Com a força da colisão, o veículo ficou completamente destruído. Diego morreu ainda no local e precisou ser retirado das ferragens pelas equipes de resgate. VEJA IMAGENS DO ACIDENTE:
Enquanto os policiais tentavam localizar familiares para informar sobre a morte do motorista, um novo e chocante fato veio à tona. Parentes tentaram entrar em contato com a esposa dele, Sara Letícia Antunes Oliveira Rodrigues, de 25 anos, mas não conseguiram localizá-la.
Preocupado com a situação, o irmão da jovem foi até a residência do casal, na Vila Asem, e decidiu pular o muro do imóvel. Dentro da casa, encontrou Sara morta sobre a cama do quarto.
De acordo com o boletim de ocorrência, a vítima apresentava um profundo ferimento no pescoço e estava cercada por uma grande quantidade de sangue. O corpo já apresentava sinais de rigidez cadavérica. A jovem estava envolta em tecidos, com o rosto coberto, deixando apenas os cabelos à mostra. Familiares ainda tentaram prestar socorro, mas ela já não apresentava sinais vitais.
As investigações apontam que o casal enfrentava um processo de separação e que, justamente na terça-feira, assinaria os documentos do divórcio. Segundo o delegado Luiz Henrique Nunes, responsável pelo caso, a principal linha investigativa considera que Diego não aceitava o fim do relacionamento.
Outro elemento que reforça essa hipótese é o fato de o filho do casal, de apenas um ano de idade, ter sido deixado sob os cuidados da avó paterna pouco antes dos acontecimentos.

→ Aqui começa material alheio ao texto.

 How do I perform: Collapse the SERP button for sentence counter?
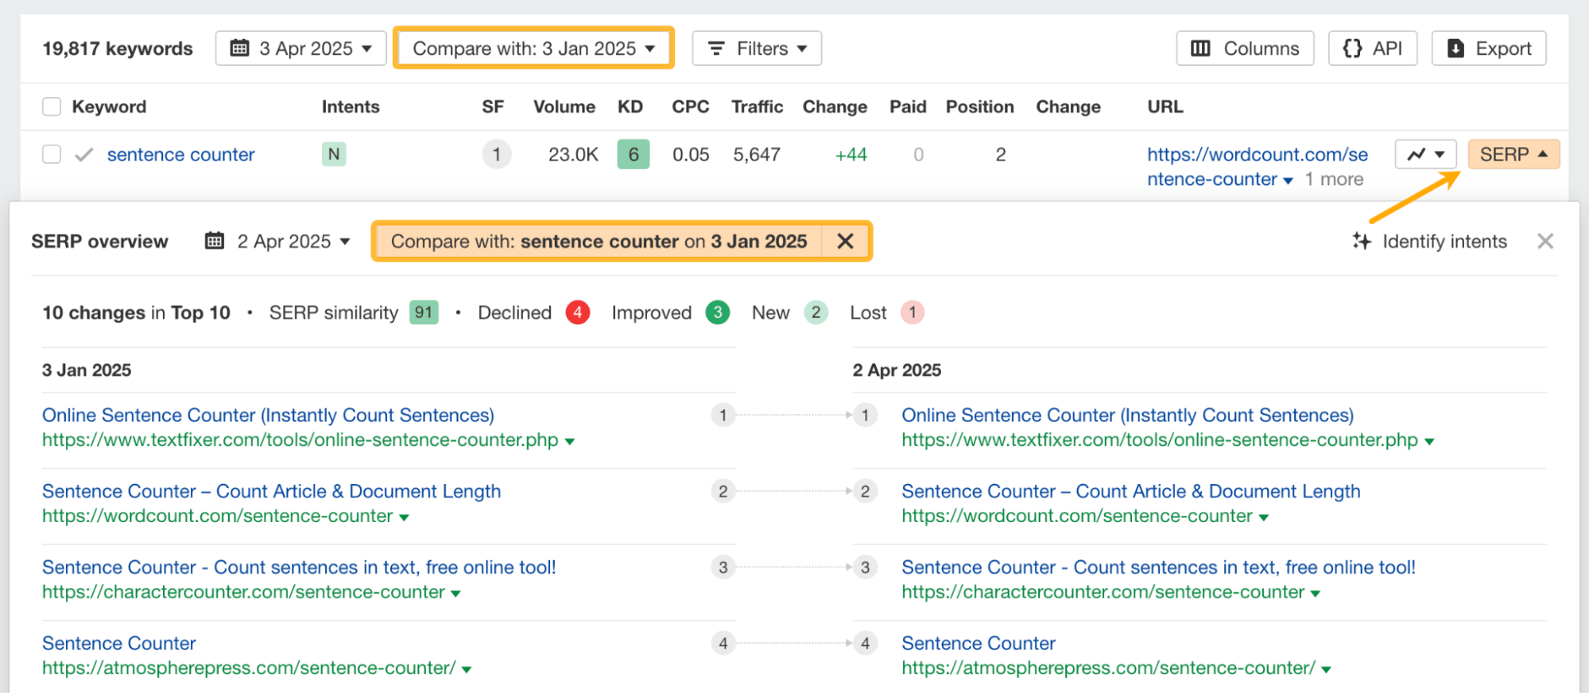pyautogui.click(x=1513, y=154)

"Diante dos indícios reunidos até o momento, trabalhamos com a possibilidade de um feminicídio seguido de suicídio. No entanto, a investigação ainda está em andamento e todas as circunstâncias serão devidamente apuradas", afirmou o delegado.
A Polícia Científica realizou perícias tanto na residência onde Sara foi encontrada quanto no local do acidente. Laudos técnicos e demais diligências deverão esclarecer a cronologia dos fatos e confirmar a dinâmica do caso.
A ocorrência foi registrada como feminicídio e está sendo investigada pela Delegacia de Defesa da Mulher (DDM) de Itapetininga.
O caso reacende o alerta para a violência contra a mulher. Dados da Secretaria da Segurança Pública de São Paulo mostram que o interior paulista registrou 78 feminicídios entre janeiro e abril de 2026, um aumento de 71,1% em comparação ao mesmo período do ano passado, quando foram contabilizadas 45 ocorrências.